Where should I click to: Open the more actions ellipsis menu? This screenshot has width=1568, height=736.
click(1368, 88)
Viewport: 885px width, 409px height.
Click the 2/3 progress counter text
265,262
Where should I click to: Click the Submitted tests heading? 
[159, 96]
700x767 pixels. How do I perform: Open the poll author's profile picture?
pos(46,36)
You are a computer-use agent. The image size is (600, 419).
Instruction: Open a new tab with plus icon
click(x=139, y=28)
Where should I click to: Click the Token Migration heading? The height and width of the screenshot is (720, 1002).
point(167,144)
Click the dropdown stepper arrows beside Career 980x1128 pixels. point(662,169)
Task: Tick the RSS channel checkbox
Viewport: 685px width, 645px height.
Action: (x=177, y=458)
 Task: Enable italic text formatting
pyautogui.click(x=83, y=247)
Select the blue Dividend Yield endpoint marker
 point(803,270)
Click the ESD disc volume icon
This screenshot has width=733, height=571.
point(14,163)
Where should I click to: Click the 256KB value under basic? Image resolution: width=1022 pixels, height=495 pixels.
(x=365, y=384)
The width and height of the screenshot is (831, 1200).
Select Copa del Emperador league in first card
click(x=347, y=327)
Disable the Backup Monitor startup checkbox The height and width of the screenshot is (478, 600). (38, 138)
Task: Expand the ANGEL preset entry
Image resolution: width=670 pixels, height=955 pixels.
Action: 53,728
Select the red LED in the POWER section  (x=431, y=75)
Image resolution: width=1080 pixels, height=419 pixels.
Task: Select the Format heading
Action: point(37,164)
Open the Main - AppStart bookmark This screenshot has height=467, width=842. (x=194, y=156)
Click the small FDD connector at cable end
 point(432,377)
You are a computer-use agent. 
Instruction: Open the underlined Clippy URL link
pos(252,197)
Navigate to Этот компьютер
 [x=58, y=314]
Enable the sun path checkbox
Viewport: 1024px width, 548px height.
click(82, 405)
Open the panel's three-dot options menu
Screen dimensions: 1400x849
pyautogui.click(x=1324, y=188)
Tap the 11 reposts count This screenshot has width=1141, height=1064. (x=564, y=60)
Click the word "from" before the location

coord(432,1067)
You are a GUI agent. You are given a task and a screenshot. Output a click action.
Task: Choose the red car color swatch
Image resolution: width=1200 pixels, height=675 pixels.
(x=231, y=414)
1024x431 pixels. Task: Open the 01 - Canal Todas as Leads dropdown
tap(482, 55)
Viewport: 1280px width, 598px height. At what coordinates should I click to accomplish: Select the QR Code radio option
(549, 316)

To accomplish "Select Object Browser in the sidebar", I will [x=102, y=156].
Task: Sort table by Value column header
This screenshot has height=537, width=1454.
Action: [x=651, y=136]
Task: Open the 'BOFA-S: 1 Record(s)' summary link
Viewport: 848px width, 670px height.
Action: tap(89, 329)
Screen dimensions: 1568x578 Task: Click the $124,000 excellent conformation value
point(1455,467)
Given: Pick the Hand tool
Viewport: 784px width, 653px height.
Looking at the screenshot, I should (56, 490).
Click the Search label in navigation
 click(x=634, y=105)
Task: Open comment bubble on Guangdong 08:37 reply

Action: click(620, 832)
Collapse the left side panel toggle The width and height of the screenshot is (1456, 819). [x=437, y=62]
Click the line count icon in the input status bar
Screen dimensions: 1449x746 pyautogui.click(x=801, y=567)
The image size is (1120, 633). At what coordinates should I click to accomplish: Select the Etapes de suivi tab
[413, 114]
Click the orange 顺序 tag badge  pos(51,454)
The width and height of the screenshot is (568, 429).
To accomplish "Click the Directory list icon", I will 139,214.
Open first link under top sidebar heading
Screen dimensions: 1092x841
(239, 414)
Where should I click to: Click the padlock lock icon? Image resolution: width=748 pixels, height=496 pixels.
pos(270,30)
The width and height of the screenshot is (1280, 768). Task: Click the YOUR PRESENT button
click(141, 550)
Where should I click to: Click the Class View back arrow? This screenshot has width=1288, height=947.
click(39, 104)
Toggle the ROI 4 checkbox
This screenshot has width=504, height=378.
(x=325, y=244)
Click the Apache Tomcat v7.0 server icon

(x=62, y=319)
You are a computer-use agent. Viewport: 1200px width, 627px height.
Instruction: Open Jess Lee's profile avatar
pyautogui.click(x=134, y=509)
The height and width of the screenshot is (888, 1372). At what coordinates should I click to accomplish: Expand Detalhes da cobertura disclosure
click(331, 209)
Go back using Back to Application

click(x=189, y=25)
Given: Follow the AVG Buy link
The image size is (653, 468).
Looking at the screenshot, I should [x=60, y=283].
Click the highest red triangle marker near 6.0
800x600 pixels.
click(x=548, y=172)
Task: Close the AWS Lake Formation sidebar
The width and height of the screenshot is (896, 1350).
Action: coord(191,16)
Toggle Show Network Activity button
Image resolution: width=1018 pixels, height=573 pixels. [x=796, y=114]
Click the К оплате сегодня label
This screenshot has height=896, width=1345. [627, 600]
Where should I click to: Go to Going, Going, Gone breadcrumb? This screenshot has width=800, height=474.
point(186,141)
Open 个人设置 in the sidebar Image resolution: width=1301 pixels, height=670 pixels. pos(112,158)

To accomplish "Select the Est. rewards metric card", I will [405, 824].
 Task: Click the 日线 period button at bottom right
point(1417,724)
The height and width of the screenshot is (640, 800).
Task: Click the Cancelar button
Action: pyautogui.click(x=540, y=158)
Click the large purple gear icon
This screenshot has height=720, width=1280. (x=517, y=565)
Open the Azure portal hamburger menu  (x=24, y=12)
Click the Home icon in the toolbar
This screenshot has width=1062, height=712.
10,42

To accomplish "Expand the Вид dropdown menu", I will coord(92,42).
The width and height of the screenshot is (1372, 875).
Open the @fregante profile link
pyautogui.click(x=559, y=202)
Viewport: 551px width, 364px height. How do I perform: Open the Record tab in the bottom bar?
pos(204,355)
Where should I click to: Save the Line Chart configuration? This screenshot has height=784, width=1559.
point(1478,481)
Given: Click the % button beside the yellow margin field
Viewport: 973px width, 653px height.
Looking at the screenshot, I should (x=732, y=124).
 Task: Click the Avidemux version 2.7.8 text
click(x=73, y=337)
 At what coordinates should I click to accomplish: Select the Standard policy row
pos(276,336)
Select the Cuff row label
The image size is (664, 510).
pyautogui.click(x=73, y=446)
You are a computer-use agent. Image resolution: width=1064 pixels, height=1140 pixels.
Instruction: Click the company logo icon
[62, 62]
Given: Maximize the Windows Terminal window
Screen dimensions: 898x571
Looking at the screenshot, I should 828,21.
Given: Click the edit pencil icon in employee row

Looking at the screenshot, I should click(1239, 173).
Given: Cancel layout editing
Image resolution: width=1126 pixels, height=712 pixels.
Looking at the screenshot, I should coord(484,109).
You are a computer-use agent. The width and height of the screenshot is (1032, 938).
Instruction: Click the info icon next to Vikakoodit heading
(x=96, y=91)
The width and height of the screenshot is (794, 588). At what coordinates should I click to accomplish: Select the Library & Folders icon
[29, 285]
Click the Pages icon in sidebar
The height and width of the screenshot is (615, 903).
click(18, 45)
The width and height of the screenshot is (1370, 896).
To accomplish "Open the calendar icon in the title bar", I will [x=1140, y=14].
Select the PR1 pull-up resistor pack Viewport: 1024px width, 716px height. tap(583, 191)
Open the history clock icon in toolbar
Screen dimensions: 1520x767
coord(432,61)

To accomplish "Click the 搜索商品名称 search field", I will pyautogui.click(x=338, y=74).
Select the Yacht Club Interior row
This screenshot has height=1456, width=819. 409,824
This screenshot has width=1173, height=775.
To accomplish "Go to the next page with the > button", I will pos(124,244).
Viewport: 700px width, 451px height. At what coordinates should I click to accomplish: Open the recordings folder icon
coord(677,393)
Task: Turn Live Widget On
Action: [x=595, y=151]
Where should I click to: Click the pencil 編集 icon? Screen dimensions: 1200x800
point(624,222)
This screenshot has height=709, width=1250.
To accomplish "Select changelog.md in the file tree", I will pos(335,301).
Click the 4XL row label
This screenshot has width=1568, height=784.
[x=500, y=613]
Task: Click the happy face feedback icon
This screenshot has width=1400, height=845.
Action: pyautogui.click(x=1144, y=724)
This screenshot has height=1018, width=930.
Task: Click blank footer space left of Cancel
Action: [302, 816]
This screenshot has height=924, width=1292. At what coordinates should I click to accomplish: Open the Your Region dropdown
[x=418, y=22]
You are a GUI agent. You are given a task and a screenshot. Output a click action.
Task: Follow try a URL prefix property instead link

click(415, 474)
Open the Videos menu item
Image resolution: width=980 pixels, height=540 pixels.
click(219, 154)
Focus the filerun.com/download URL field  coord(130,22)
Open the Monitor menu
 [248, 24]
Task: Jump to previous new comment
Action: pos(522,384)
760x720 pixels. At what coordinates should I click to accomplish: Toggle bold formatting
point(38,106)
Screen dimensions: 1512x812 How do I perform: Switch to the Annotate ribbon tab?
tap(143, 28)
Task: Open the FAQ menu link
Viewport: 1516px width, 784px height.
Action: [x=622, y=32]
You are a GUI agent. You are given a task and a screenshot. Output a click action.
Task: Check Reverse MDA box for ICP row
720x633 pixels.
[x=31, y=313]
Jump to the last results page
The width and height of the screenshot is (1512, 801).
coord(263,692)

.....

[TASK ITEM]
Please write out the material word for word from its first line through the line holding "You are a computer-use agent. The image", including both, and no line past it.

[WRITTEN SOLUTION]
Where should I click to: Open the more actions ellipsis menu? This screenshot has width=1568, height=736.
click(1368, 88)
Viewport: 885px width, 409px height.
Click the 2/3 progress counter text
265,262
Where should I click to: Click the Submitted tests heading? 
[159, 96]
700x767 pixels. How do I perform: Open the poll author's profile picture?
pos(46,36)
You are a computer-use agent. The image size is (600, 419).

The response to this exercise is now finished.